## DOCUMENT
Archive for the 'PHP' Category

You Used PHP to Write That?! - Uh yeah.

Monday, February 4th, 2008

I have gotten pretty good at staying out of language flame wars recently. Usually, when some wide eyed neophyte wipes a trickle of Kool-Aid from their chin and says “Ruby is sooooo much better than PHP”, I just say “uhuh”. I can’t be bothered opening a can of Terry Chay on them and I don’t really see the point. I can’t even usually be bothered saying “uhuh, that is why Twitter is the only A-list Web2.0 site built with Ruby and it is down all the time.”

Every now and again though, I just can’t help taking the bait.

You used PHP to write WHAT?! by Kenneth Hess on CIO.com grates. PHP programmers in general are pragmatic. It is not generally a language chosen by purists and zealots who latch onto one tool and claim it to be perfect in every way, and appropriate for every task. There are plenty of people with deep PHP knowledge who could have written an insightful article fitting into the CIO series’ theme that no one language is right for all applications.

## SUPPLIED MATERIAL

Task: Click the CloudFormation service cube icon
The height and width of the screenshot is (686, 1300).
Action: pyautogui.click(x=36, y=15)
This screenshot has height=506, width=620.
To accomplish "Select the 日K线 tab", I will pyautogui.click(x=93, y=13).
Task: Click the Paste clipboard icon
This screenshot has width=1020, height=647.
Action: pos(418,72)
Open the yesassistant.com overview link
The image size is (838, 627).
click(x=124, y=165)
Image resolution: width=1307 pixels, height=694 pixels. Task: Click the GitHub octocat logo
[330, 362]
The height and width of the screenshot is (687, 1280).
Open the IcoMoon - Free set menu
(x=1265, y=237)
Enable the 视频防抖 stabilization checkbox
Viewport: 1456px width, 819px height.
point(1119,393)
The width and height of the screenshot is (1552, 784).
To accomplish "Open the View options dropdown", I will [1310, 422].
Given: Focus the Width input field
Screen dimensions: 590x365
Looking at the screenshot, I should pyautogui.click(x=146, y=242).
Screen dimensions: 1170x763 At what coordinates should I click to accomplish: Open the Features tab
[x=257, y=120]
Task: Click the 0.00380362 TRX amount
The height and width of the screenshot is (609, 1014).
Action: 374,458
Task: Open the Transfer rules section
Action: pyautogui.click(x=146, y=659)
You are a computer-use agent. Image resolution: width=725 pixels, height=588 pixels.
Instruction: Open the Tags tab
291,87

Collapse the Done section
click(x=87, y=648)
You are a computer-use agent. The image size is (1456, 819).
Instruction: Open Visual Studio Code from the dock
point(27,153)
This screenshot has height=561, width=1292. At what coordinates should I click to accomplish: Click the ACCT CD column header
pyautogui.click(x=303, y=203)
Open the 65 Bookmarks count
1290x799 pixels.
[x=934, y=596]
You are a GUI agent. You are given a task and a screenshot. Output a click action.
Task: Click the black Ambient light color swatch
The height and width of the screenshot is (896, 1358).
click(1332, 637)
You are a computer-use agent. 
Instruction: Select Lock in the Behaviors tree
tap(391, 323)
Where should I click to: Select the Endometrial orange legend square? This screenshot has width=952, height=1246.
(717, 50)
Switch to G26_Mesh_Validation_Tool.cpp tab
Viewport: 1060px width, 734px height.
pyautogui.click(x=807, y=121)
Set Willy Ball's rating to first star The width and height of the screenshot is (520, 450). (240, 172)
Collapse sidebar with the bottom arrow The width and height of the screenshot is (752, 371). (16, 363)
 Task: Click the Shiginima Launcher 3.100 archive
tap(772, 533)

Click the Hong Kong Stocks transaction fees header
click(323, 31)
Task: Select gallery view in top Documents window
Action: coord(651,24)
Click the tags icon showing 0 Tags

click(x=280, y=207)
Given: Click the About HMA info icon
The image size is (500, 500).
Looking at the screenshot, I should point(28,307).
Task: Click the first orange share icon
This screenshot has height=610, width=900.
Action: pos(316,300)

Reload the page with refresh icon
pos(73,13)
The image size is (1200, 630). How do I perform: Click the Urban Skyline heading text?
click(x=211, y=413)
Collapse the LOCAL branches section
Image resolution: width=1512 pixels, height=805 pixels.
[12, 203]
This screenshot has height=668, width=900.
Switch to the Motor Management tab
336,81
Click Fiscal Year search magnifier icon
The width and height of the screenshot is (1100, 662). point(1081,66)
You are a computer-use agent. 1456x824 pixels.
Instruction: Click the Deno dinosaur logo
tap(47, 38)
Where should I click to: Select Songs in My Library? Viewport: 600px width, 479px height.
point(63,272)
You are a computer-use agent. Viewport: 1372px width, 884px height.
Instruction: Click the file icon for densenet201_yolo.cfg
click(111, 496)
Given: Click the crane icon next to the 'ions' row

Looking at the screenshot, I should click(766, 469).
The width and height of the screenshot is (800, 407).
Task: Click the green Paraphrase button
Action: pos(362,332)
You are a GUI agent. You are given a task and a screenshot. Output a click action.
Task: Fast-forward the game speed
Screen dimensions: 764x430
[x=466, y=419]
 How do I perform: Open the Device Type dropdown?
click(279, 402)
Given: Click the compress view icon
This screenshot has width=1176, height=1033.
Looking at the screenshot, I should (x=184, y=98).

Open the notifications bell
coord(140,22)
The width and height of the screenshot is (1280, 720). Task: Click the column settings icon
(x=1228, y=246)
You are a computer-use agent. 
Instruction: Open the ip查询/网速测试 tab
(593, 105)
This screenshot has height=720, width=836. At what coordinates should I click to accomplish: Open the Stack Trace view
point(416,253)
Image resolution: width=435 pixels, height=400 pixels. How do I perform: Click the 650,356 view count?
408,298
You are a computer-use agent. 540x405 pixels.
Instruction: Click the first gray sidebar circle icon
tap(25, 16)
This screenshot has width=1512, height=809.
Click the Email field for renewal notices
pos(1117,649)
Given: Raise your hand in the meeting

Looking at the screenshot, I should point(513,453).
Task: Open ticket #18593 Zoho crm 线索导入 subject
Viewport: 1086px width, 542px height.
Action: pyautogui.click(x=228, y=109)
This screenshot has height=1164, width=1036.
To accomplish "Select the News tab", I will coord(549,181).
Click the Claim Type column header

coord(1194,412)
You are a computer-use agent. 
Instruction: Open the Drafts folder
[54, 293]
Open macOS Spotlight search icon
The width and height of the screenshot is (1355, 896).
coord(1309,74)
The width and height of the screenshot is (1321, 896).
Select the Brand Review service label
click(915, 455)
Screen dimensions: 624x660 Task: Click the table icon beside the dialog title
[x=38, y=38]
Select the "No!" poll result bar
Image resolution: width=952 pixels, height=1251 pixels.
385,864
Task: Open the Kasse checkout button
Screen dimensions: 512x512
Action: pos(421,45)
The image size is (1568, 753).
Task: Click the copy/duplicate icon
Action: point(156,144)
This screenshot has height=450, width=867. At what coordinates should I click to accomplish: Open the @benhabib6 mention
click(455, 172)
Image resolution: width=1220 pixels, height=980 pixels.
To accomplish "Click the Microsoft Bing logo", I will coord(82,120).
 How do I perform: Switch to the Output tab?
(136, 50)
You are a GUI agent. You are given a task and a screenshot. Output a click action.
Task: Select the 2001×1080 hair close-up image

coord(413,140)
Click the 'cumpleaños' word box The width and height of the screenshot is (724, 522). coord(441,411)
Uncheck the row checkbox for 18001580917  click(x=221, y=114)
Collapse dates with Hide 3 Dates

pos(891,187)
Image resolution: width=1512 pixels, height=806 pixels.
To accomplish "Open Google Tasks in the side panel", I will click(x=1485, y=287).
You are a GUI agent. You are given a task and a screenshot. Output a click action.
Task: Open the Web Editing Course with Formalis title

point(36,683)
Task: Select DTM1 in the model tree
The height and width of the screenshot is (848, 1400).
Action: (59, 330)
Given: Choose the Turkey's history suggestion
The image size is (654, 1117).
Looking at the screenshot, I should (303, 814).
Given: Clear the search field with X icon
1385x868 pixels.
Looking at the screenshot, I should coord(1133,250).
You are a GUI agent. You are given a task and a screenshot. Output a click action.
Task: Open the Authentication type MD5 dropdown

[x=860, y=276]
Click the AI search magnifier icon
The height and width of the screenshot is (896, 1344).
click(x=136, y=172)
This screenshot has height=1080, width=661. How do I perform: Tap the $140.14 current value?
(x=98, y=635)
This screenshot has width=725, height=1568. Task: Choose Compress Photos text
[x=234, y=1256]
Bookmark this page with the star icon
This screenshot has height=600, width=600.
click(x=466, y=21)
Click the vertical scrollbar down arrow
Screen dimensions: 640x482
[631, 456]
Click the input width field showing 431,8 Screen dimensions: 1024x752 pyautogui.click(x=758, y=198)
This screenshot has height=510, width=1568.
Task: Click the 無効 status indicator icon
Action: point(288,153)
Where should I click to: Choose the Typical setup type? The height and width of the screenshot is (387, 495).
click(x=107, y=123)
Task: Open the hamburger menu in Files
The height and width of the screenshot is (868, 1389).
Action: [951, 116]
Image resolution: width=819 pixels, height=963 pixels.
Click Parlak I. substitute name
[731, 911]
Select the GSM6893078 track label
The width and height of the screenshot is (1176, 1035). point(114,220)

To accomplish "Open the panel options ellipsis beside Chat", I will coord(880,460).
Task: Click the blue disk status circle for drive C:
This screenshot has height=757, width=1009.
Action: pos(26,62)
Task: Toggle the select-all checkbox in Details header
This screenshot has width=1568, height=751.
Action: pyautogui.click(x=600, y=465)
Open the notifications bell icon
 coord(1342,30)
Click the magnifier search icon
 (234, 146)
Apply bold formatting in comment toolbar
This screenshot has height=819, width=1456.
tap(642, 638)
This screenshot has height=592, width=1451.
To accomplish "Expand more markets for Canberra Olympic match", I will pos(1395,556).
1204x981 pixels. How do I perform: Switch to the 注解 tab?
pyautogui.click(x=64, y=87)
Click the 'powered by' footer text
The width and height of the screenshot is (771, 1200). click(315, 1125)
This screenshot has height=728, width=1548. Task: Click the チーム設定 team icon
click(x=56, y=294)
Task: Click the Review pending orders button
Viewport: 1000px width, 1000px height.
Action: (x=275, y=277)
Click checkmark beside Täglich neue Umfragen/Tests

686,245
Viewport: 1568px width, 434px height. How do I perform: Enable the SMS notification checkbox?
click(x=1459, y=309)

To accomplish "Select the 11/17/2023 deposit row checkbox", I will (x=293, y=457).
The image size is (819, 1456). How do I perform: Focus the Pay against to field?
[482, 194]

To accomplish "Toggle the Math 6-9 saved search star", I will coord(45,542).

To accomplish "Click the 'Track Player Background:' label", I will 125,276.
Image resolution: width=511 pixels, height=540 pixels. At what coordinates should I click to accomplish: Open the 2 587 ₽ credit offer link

## EXERCISE TASK 1
In the records, start at the line containing "Task: Open ticket" and end after the line containing "coord(1309,74)". Return every line in that range, word for word.
## EXERCISE TASK 2
Write the next part of the post about PHP, picking up right after its final sentence.

## RIGHT ANSWER 1
Task: Open ticket #18593 Zoho crm 线索导入 subject
Viewport: 1086px width, 542px height.
Action: pyautogui.click(x=228, y=109)
This screenshot has height=1164, width=1036.
To accomplish "Select the News tab", I will coord(549,181).
Click the Claim Type column header

coord(1194,412)
You are a computer-use agent. 
Instruction: Open the Drafts folder
[54, 293]
Open macOS Spotlight search icon
The width and height of the screenshot is (1355, 896).
coord(1309,74)

## RIGHT ANSWER 2
Pap annoys me more when it appears in something claiming to be mainstream media than when it appears in some loser’s blog. Traditional media, while possibly doomed, does employ editors and generally attempts to check facts.

Well, sometimes they check facts. Ignoring the subjective parts that are merely the authors opinion, this article has so many simple factual inaccuracies that it is laughable. I assume the author does not have a great deal of experience with PHP.

Given he claims you can port an application from one database to another with minimal effort by running find and replace to swap mysql_query() with mssql_query() it seems likely that he has never written a non-trivial application in any language. So his major claim that PHP does not scale is presumably based on conversations he had with the fairies that live at the bottom of his garden.

Maybe it is just that Java fanboys push my buttons more than Ruby fanboys. Maybe it is just that damning with faint praise is more annoying than overt attacks. Barack Obama is “articulate“. Australia is “lovely” and reminds Bill Bryson of Iowa in 1958. PHP is good for “Creating an intranet site”. Come on!

Actually, it is might not not even be the factual inaccuracies and unsupported assertions that irritated me most. When I hear “enterprise” used as an adjective and not a punchline I involuntarily clench and it is there five times on one page.

Postscript: A couple of days later, Terry Chay could not resist opening a can of Terry Chay on them.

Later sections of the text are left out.